Several groups have contributed to the progress of immunological research in schizophrenia. Early studies demonstrated partly divergent results. The recently improved control concerning confounding variables has lead to increasingly consistent findings. The influence of psychotropic medication, serum cortisol levels, different immunological techniques, sex differences and psychopathology on psychoimmunological findings in schizophrenia is discussed.

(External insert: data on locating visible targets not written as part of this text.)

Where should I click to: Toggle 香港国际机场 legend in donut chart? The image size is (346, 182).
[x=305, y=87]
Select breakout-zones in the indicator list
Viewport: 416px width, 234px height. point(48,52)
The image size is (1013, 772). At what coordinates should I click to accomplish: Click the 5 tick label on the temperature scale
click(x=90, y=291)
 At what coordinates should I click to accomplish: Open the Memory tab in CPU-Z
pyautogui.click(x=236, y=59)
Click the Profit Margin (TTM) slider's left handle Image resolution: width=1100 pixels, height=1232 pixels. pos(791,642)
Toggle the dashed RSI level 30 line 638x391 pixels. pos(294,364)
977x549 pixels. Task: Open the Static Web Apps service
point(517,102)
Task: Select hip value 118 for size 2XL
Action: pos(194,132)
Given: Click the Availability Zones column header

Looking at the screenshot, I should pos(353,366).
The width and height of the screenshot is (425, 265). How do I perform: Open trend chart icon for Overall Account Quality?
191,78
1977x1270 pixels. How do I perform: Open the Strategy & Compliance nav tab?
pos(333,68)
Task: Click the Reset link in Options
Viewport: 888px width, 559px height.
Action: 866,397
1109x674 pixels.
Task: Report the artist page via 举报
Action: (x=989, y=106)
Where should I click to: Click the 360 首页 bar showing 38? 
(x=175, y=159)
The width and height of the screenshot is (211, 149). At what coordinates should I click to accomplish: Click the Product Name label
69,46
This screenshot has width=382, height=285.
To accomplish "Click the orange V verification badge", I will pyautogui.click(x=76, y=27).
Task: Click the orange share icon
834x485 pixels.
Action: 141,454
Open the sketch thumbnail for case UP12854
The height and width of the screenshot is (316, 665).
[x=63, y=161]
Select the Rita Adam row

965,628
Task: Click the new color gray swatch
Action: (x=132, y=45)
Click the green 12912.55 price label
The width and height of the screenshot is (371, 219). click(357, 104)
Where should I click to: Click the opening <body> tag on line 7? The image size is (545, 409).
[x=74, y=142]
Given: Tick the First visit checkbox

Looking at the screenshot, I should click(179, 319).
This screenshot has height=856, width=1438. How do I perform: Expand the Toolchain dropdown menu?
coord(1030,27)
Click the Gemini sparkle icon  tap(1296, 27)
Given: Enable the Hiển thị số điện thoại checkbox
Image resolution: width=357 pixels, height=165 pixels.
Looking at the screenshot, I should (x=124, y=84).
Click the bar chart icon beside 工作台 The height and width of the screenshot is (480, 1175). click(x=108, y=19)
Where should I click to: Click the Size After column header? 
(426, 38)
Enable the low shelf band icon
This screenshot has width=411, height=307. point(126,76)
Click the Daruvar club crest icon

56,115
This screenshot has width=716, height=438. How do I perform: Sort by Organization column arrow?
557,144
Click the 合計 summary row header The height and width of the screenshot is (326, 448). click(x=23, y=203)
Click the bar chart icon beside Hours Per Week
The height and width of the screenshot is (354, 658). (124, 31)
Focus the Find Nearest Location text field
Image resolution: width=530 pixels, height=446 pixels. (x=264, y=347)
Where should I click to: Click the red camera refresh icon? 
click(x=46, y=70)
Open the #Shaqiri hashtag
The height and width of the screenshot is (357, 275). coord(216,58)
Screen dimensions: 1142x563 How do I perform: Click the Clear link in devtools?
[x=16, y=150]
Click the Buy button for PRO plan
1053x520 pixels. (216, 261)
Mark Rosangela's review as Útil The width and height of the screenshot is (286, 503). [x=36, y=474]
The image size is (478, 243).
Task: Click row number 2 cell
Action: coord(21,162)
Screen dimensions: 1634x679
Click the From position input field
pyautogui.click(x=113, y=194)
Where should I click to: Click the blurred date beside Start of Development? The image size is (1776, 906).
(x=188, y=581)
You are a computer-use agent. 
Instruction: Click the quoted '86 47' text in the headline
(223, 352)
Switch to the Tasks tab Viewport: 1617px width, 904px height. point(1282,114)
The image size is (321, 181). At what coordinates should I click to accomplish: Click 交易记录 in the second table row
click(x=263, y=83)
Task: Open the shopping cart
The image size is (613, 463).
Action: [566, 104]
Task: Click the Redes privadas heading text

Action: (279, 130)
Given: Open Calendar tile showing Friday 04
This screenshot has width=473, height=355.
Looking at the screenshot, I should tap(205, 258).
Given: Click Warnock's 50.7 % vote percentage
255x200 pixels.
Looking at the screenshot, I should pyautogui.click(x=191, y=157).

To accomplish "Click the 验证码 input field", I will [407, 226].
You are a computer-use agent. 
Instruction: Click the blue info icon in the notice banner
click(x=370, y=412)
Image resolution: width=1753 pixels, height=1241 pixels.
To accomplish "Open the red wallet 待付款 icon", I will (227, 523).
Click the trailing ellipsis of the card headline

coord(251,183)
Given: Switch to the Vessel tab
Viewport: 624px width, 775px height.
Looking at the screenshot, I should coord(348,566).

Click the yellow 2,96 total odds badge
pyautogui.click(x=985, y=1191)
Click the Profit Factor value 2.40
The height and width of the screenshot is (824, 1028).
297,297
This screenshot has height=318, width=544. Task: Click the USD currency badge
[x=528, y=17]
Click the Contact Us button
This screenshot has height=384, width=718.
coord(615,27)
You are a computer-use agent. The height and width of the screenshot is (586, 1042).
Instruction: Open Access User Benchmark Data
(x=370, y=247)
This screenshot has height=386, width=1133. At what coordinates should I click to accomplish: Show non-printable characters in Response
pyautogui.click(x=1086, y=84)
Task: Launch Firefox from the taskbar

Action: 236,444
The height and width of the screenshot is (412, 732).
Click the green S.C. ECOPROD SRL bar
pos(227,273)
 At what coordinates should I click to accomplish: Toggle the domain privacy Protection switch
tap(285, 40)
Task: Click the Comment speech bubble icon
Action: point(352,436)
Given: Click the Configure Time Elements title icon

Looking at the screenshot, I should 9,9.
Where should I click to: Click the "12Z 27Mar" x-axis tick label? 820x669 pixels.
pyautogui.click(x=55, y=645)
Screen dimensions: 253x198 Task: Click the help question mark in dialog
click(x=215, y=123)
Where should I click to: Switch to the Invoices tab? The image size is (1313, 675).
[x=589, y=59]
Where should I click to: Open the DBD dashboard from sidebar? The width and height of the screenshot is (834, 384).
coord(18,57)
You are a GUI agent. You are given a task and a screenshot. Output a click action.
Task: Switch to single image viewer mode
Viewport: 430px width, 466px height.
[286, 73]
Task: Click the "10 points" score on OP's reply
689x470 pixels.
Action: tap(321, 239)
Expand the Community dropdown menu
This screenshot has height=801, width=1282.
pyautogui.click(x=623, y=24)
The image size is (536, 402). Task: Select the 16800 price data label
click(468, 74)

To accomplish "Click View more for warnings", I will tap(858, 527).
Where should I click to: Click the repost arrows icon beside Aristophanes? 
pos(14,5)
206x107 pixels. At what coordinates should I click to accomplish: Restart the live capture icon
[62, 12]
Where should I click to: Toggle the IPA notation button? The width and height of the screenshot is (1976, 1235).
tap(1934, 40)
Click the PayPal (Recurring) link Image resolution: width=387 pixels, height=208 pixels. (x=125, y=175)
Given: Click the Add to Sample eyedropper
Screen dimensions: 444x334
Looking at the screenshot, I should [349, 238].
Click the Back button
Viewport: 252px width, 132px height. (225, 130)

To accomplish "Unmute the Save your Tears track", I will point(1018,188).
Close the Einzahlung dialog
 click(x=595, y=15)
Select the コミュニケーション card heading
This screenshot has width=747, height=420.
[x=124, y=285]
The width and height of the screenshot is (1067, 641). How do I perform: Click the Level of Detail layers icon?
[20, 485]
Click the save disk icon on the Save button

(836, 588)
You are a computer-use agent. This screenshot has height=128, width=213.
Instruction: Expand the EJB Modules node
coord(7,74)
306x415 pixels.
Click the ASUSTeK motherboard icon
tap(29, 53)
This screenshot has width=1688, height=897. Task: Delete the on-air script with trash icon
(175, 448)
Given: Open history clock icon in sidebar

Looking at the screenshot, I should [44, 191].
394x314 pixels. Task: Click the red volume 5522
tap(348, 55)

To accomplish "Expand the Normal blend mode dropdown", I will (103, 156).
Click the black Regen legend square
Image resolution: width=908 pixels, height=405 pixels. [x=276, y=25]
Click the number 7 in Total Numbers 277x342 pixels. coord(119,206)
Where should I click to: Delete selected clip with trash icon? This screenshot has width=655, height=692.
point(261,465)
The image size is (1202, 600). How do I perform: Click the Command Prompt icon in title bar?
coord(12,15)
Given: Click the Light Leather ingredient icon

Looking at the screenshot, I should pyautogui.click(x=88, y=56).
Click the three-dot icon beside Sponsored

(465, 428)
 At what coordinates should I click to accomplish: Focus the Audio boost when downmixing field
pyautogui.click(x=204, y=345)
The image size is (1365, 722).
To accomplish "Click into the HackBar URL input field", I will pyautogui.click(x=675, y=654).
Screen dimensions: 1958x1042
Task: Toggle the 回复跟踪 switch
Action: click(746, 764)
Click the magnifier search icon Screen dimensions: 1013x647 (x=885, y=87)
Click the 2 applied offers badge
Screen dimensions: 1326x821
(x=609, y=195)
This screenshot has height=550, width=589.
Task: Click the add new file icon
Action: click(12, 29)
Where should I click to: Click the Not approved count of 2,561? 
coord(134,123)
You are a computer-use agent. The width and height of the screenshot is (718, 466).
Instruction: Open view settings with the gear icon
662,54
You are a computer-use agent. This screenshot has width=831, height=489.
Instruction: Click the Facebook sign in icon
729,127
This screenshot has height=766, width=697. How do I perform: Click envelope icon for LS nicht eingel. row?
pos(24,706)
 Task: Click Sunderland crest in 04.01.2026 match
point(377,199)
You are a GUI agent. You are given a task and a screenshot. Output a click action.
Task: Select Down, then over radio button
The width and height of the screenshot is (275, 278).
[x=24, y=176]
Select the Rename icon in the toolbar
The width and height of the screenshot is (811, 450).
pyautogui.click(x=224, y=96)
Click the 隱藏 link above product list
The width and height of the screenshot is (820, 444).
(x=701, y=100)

Novel findings due to technical advances have strengthened the hypothesis that immunological dysfunction may contribute towards the multifactoral etiology of schizophrenia (Kirch, 1993; Syvälahti, 1994; Wright et al, 1993). Since the early work of Bruce and Peebles (1904) who reported increased leukocyte counts, especially during the acute phase of illness, numerous studies have focused on the role of cellular immunity in schizophrenia. One particular line of research has focused on investigating the numbers of immunocompetent cells. Nyland et al. (1980) showed a decreased number of T-lymphocytes in acute but not in chronic schizophrenics. An elevated number of T-cells was reported by two groups (Henneberg et al., 1990; Ackenheil et al., 1991; Müller et al., 1991, 1993) while others (including ours) demonstrated no changes in T-cell numbers (Villemain et al., 1989; Masserini et al, 1990; Achiron et al, 1994; Sasaki et al, 1994; Hornberg et al, 1995; Wilke et al, 1996). Inconsistent results have also been reported concerning several T-lymphocyte subtypes, B-lymphocytes and natural killer cells (NK-cells).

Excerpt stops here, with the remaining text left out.